The plaintiff in Fry
is a child with a severe form of cerebral palsy who is assisted by a trained service dog in her various daily life activities. When the child entered kindergarten, her parents sought permission from her Michigan school district for the dog, "Wonder," to accompany the child to school. The district refused the request, saying that because the child received human aide support pursuant to her Individualized Education Program (IEP), the presence of the service dog was unnecessary. In response to the decision, the child's parents removed her from the school and began homeschooling her.
The child's parents filed a complaint with the Department of Education's Office for Civil Rights (OCR) alleging that the school district's exclusion of the service dog constituted unlawful disability discrimination under the ADA and Section 504. OCR agreed and found that the school district's exclusion of the animal constituted discrimination based on disability, and the child was invited to return to school with her service dog. However, the child's parents instead enrolled her in a different school over fears of resentment from school officials.
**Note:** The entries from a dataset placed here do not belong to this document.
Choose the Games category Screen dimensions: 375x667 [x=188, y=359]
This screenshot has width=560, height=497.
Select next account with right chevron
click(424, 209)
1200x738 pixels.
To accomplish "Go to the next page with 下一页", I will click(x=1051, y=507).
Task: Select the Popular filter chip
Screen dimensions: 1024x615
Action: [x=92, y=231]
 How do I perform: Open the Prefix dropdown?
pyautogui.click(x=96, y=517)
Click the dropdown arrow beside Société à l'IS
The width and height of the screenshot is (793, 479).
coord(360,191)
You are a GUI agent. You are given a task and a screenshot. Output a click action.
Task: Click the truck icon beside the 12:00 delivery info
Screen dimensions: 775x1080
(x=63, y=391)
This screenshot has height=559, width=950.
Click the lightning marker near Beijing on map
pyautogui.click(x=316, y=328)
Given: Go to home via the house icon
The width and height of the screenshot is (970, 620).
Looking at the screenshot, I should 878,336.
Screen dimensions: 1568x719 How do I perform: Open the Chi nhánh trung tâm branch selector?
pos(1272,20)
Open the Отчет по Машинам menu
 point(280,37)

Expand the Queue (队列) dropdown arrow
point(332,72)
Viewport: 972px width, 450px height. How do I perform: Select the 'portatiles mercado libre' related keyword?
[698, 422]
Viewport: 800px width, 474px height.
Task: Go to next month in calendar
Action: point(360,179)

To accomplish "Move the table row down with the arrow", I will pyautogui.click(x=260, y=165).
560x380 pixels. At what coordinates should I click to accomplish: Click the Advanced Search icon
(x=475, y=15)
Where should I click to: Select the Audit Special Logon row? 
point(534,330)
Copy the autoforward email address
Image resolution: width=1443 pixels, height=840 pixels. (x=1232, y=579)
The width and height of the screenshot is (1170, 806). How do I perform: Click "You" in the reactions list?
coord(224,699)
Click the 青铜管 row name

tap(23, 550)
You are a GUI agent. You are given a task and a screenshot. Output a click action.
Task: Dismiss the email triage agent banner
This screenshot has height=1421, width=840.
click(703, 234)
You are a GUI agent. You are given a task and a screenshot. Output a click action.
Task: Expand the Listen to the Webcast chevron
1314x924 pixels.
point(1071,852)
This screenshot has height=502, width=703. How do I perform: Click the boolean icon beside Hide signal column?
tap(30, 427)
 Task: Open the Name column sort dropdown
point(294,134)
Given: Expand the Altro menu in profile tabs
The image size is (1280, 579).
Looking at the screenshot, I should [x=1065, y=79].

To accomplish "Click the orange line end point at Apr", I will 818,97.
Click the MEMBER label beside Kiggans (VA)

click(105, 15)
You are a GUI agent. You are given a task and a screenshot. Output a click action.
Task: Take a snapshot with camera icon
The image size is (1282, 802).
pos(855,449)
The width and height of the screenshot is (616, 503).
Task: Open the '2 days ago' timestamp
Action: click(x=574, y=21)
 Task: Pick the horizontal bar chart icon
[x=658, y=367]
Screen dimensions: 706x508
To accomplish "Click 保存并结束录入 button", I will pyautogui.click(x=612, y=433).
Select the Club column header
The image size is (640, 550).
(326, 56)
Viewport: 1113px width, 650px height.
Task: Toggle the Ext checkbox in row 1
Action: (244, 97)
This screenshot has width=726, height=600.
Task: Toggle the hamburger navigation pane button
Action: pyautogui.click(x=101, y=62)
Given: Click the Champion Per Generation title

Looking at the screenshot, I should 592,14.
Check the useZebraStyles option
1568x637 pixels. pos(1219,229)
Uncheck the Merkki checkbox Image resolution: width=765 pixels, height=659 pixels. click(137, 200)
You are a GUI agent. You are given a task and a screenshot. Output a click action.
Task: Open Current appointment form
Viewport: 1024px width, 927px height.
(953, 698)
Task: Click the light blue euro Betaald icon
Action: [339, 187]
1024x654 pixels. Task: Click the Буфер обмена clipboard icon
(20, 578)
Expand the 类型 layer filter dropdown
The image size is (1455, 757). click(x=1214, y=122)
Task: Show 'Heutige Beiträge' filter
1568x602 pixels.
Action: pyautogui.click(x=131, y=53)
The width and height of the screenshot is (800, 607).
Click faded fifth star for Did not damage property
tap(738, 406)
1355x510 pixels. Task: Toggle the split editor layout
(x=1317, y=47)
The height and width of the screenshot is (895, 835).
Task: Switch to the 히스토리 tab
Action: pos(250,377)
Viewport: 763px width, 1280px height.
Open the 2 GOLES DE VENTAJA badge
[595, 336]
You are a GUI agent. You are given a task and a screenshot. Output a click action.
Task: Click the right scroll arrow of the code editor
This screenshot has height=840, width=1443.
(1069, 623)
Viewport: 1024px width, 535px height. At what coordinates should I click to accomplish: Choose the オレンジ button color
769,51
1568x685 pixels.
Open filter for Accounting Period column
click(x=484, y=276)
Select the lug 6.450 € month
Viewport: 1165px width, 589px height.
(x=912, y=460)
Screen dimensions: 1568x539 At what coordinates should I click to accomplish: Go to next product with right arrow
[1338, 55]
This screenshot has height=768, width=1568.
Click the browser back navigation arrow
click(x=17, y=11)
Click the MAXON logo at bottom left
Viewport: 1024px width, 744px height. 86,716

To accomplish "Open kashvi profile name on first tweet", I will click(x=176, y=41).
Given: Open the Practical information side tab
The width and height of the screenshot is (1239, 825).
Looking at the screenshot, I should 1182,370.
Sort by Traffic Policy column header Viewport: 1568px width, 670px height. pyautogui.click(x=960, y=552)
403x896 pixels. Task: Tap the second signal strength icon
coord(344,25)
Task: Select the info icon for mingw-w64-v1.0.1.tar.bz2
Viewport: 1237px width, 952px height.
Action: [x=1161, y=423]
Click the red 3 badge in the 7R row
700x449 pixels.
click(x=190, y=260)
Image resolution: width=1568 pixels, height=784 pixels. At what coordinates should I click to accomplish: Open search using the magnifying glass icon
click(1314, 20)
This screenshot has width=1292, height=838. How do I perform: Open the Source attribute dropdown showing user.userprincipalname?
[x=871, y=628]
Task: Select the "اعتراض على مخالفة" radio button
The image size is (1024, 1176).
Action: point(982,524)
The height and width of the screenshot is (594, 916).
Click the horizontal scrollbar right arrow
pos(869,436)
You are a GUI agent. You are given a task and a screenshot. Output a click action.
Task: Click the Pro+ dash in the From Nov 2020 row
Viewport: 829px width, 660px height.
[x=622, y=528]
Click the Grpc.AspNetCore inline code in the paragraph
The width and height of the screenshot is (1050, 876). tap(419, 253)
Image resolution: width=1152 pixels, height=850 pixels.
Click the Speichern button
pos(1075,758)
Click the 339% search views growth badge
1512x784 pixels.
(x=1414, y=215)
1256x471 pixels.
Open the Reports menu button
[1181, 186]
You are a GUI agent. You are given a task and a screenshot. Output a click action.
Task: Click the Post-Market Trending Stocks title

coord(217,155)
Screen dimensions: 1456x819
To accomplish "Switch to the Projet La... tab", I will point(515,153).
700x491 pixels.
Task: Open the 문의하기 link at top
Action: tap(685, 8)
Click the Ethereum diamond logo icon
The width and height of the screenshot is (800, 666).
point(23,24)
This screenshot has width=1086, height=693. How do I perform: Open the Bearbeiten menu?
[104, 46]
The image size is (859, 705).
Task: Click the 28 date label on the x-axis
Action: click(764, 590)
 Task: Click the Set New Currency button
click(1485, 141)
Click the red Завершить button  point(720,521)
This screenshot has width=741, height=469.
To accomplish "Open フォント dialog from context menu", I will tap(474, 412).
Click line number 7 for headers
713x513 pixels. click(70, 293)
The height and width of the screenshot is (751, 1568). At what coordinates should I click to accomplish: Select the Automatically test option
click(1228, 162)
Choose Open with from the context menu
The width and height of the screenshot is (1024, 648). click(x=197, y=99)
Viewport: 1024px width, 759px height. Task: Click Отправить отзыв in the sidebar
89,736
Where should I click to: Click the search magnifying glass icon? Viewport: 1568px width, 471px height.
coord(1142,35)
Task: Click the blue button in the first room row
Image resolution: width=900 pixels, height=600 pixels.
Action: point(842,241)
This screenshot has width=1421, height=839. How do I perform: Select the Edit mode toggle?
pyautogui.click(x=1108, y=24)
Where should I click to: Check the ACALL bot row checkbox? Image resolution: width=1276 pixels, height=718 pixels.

The child's family then filed suit in federal court alleging solely disability-based discrimination under the ADA and Section 504. The family sought declaratory and monetary relief.
At the district court level (and as affirmed by the U.S. Court of Appeals for the Sixth Circuit), the family's suit was dismissed on the basis that the IDEA requires a plaintiff bringing suit under the ADA and Section 504, and seeking relief that is also available under the IDEA, to "first exhaust the IDEA's administrative procedures." The Supreme Court vacated and remanded the decision to the Court of Appeals for a determination of whether plaintiff was actually claiming that she was denied a FAPE under the IDEA.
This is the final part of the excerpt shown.